Task details ▸
Give again, word for word, the lines below that run from the line with "At what coordinates should I click to accomplish: Click" through the line with "Send message with paper plane icon". Drop the pictures.

Records for processing ▸
------------------------

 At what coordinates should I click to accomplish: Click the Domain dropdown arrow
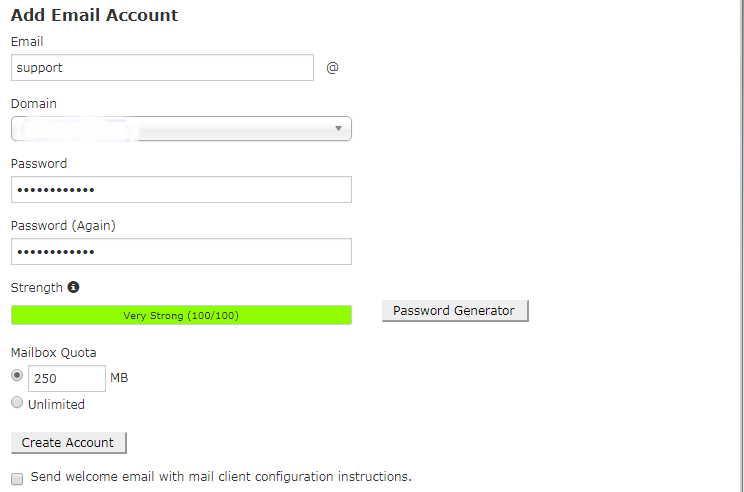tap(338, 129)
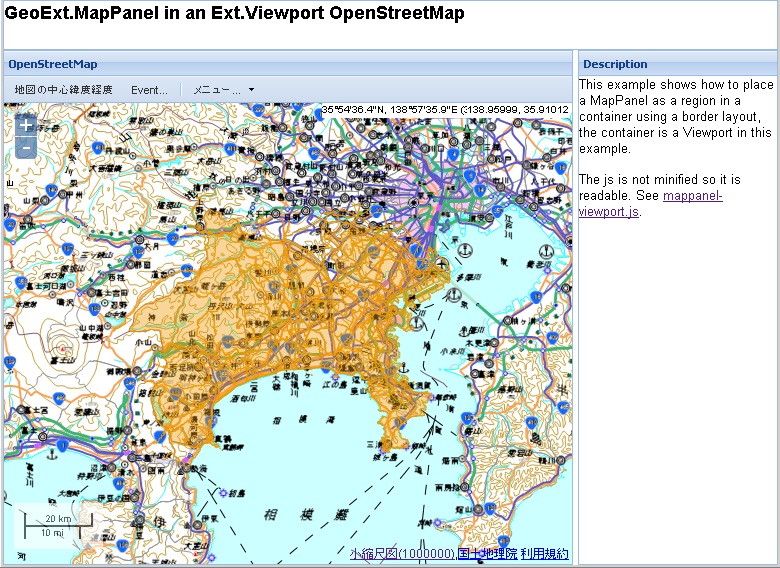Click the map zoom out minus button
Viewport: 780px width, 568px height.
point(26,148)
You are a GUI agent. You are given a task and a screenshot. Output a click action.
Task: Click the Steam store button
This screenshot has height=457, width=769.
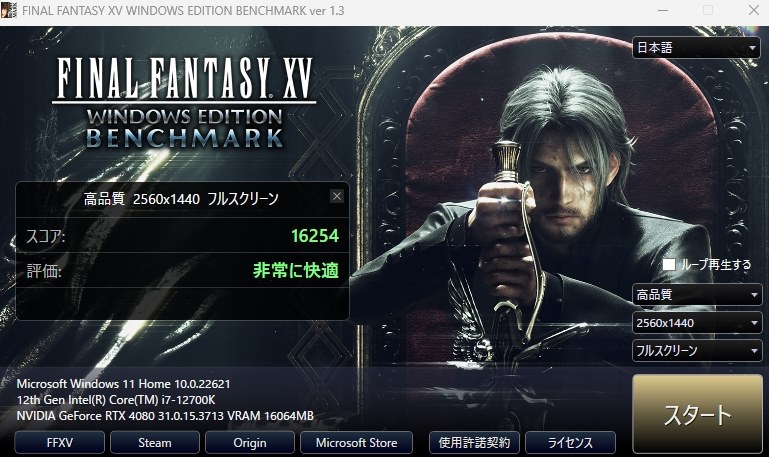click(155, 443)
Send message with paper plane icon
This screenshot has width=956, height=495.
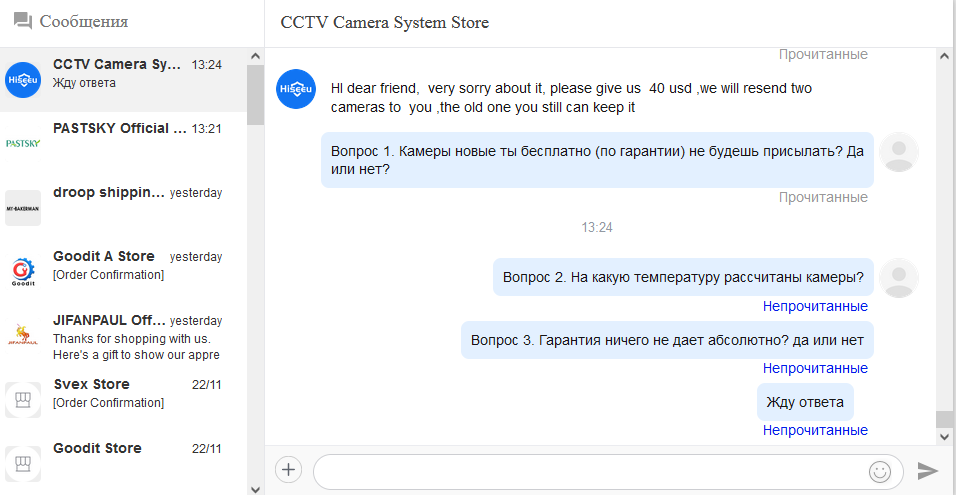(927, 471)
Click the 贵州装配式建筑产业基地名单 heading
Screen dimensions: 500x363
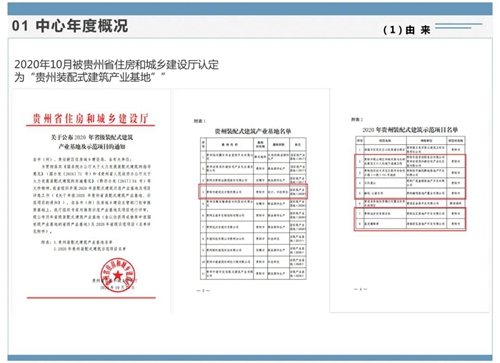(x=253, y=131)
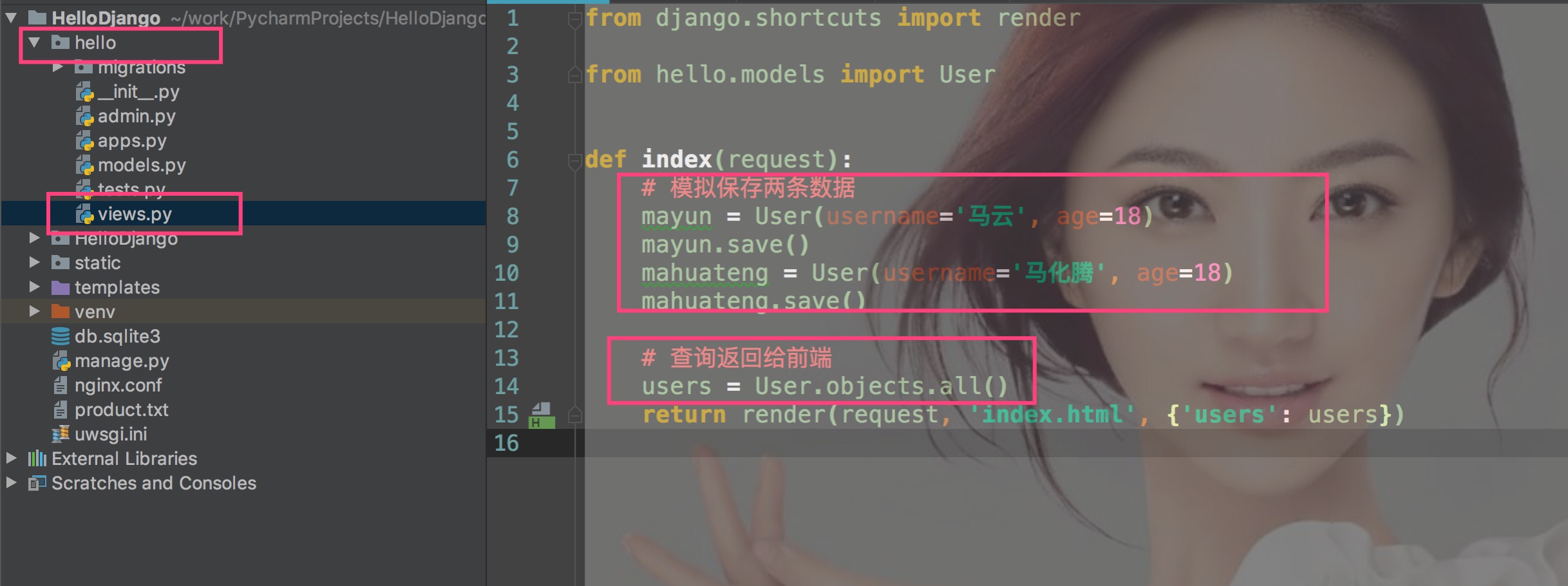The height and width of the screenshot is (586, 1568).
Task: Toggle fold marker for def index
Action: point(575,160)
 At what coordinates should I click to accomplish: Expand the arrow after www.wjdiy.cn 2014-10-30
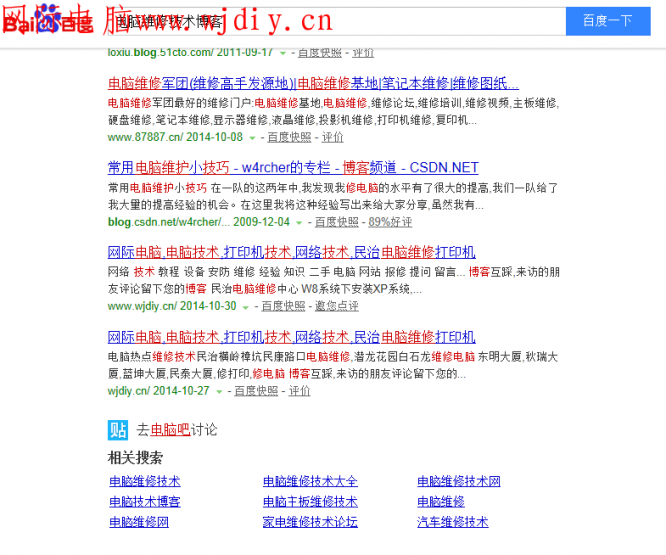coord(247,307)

------------------------

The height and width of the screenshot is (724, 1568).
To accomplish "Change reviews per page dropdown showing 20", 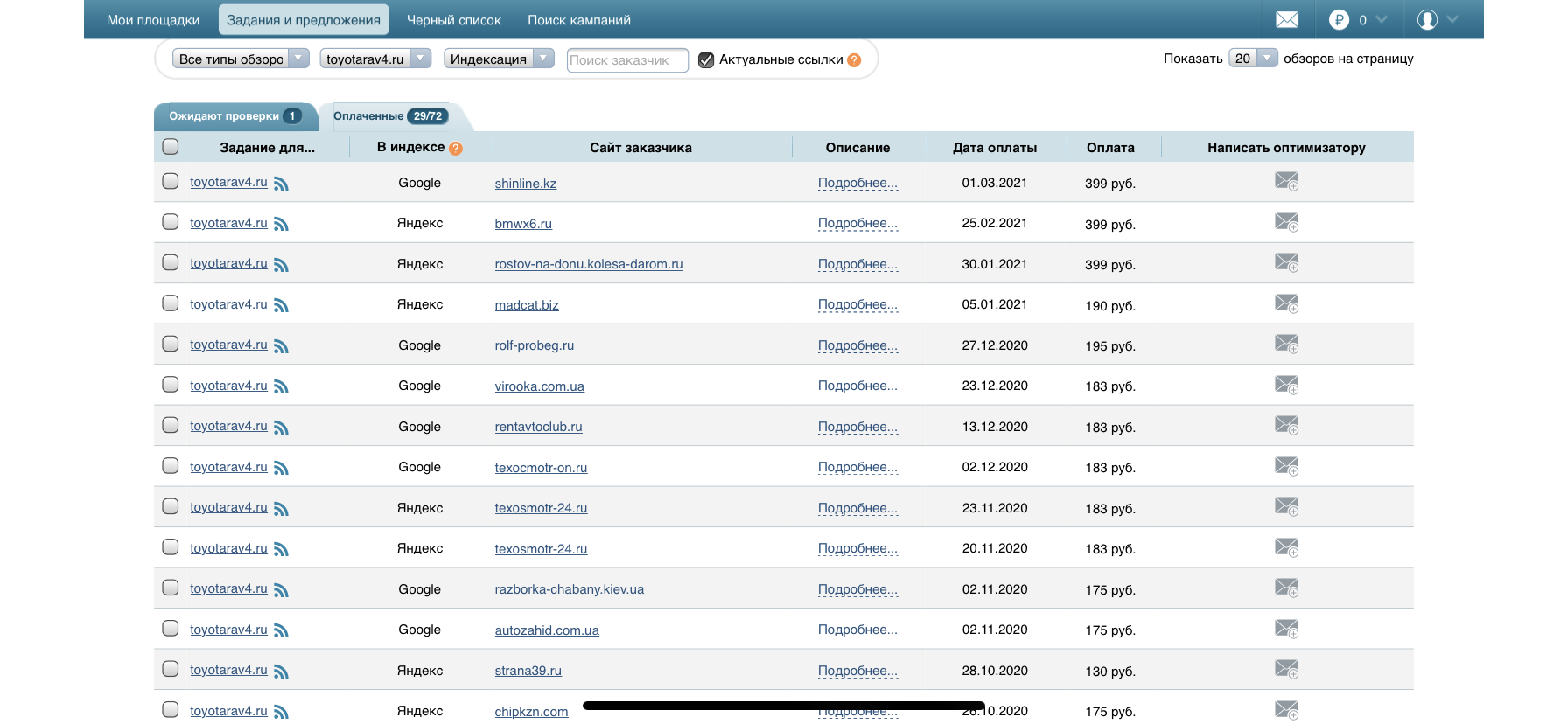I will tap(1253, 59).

------------------------

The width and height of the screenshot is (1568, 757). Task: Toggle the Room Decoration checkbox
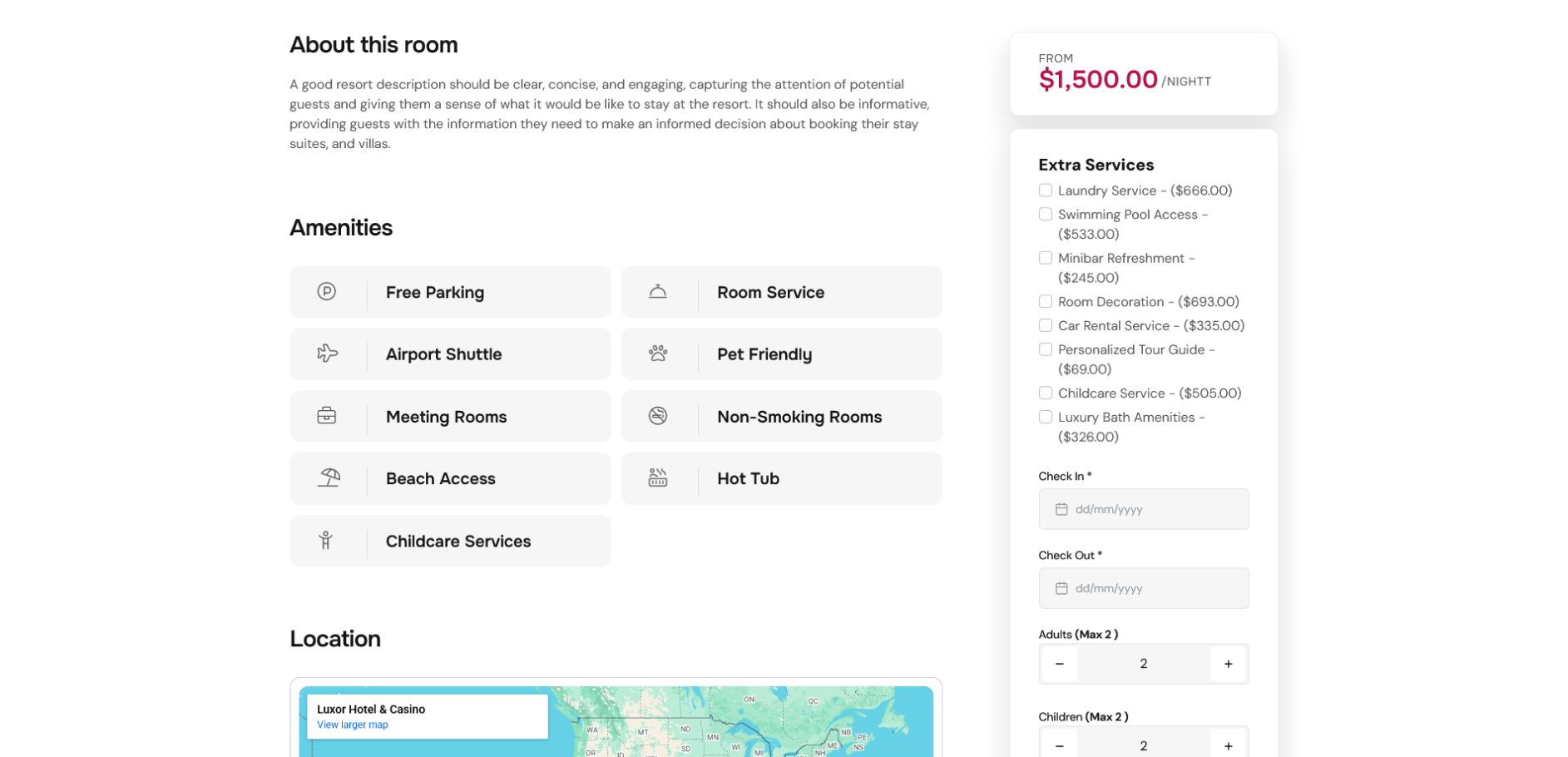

------------------------

Task output ▸
 At what coordinates should I click to accomplish: Click the Domain dropdown arrow
tap(338, 129)
Click the map zoom out minus button
Viewport: 780px width, 568px height.
point(26,148)
You are a GUI agent. You are given a task and a screenshot. Output a click action.
Task: Click the Steam store button
This screenshot has height=457, width=769.
click(155, 443)
Send message with paper plane icon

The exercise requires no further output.